WHAT TO WORK ON →
An exact transcription of all the entries is needed; pictures stay out.
*** RECORDS FOR THE TASK Section Begins ***
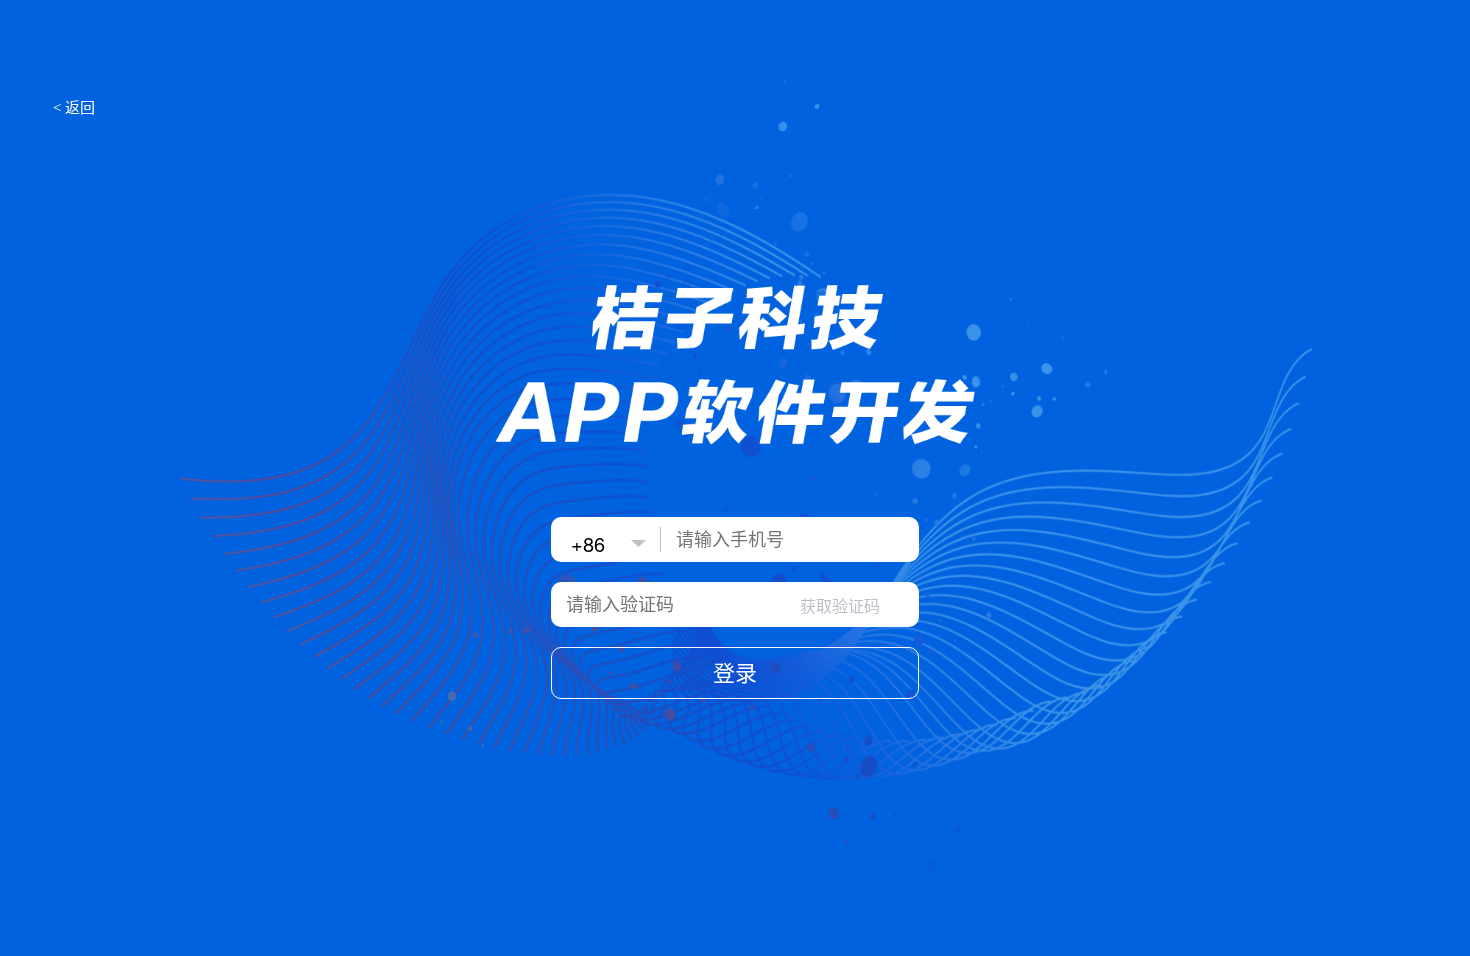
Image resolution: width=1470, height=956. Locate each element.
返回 (74, 106)
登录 (735, 673)
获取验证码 (840, 606)
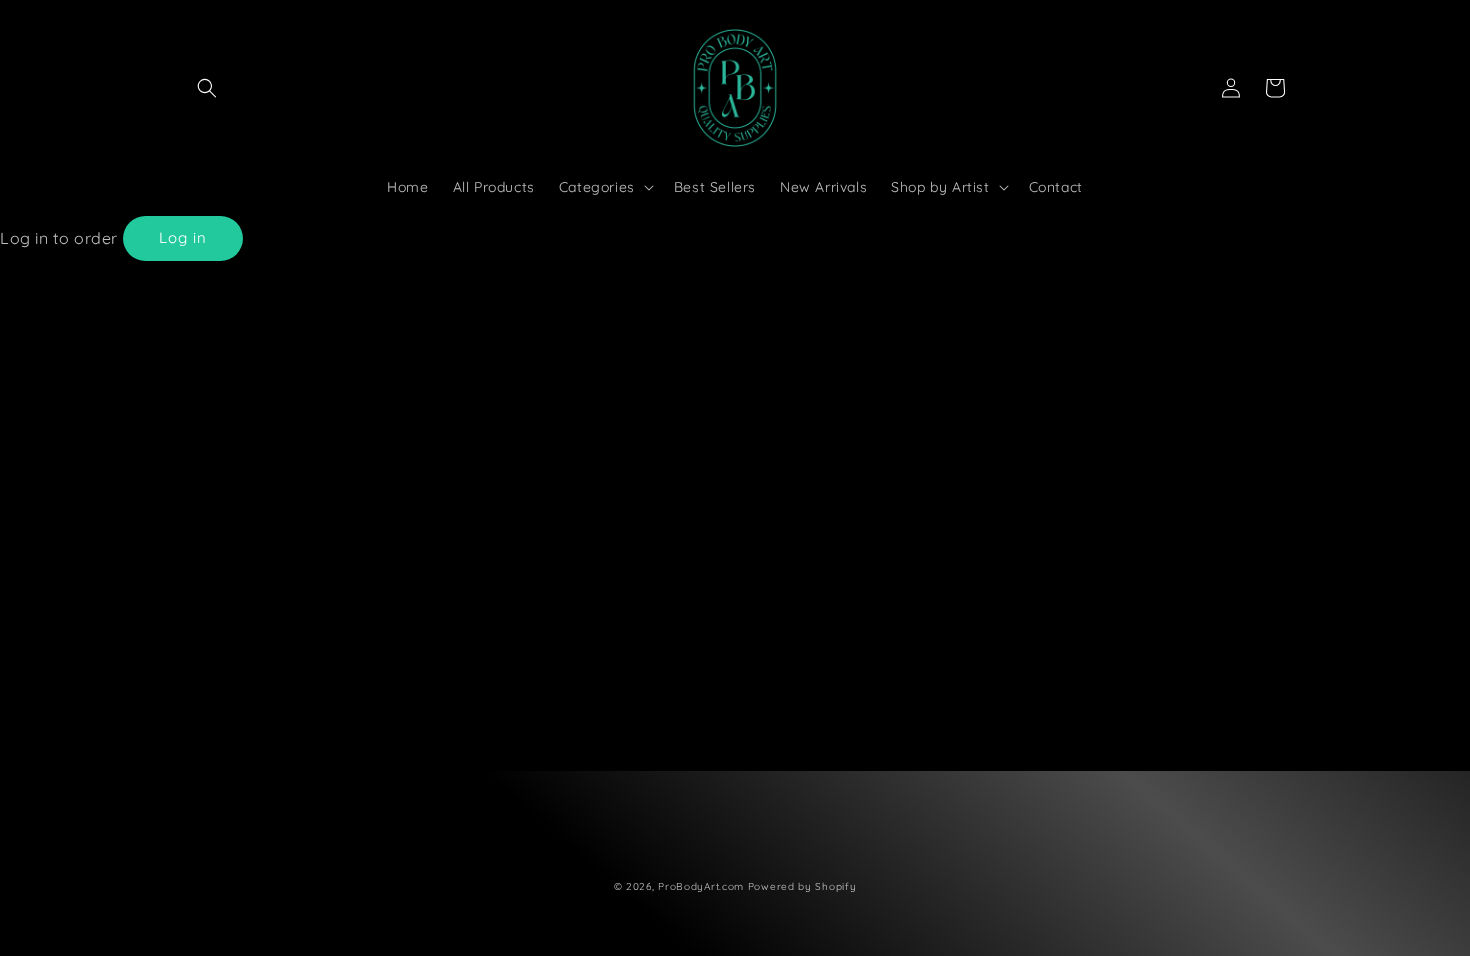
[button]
*** RECORDS FOR THE TASK Section Ends ***
EXPECTED OUTPUT →
Image resolution: width=1470, height=956. Locate each element.
返回 (74, 106)
登录 (735, 673)
获取验证码 (840, 606)
[button]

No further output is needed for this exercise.